What had at one point seemed something of a Himalayan circus had been whittled down to a more acceptable modern mountaineering team with a few extras. Much better style, but Burt, Donna and I were worried that with Rocky’s absence the spotlight would switch to us, and that we might just be tiresome baggage that would slow the others up. We’d have to work harder, do better, push ourselves further. The Expedition’s success might depend on how much support we could give the lead climbers. Were we up to it?

Our chances of success? Mal reckoned it 80 per cent likely that at least one of us would make the summit of Mustagh. Most people considered that wildly optimistic. Roughly one Himalayan expedition in ten succeeds. We counted on one hand the number of active British climbers who’d stood on a summit the height of Mustagh or Gasherbrum 2. The list of those who’d been killed on such peaks took both hands. That was an alarmingly high rate of attrition. Yet we had to start some time, and a new generation of British Himalayan climbers had to appear. If this trip went well, it would establish some new names.

All our lads swore blind that competition and ambition meant nothing to them, that they just liked climbing.
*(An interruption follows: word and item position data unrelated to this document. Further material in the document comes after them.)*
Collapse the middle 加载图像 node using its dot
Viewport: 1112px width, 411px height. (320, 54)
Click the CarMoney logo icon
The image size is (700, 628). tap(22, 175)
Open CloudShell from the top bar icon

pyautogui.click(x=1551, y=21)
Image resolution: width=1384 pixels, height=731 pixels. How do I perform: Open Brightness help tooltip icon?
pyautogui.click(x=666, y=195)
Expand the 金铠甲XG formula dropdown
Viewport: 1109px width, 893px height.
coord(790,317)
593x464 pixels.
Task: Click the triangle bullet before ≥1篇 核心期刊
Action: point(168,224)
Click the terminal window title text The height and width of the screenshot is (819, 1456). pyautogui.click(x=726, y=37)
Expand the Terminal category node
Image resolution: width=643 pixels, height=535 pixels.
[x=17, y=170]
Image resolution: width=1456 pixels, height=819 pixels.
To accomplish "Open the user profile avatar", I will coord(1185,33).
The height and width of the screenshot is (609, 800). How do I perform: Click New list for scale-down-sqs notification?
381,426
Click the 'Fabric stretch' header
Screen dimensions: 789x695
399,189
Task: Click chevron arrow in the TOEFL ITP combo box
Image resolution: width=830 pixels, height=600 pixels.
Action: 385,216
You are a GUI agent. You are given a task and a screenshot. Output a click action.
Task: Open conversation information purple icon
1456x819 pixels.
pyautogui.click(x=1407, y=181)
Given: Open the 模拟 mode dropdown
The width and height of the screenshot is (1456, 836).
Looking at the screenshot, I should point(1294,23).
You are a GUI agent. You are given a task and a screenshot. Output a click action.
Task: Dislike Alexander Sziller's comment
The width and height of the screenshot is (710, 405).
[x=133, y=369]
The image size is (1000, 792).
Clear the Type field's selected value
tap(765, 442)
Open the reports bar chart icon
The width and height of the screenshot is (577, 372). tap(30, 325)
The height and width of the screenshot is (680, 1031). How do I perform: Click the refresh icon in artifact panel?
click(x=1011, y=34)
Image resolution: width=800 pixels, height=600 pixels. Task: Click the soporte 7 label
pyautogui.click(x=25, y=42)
Don’t believe it for a moment. Duff, Brindle, Allan, Tinker – they were all revved up and hungry for success, for the Mustagh Tower and the further glittering prize of Gasherbrum 2.

*

So even before setting out, we had our losses and setbacks: Brian Sprunt, Rocky, my father. In a curious way they all seemed to connect. In each case there was much sadness, then the determination, almost the duty, to carry on. It’s the best thing we can do, the only thing other than despair. Remember them when we’re out there, remember what we owe them, then – Go for it, youth.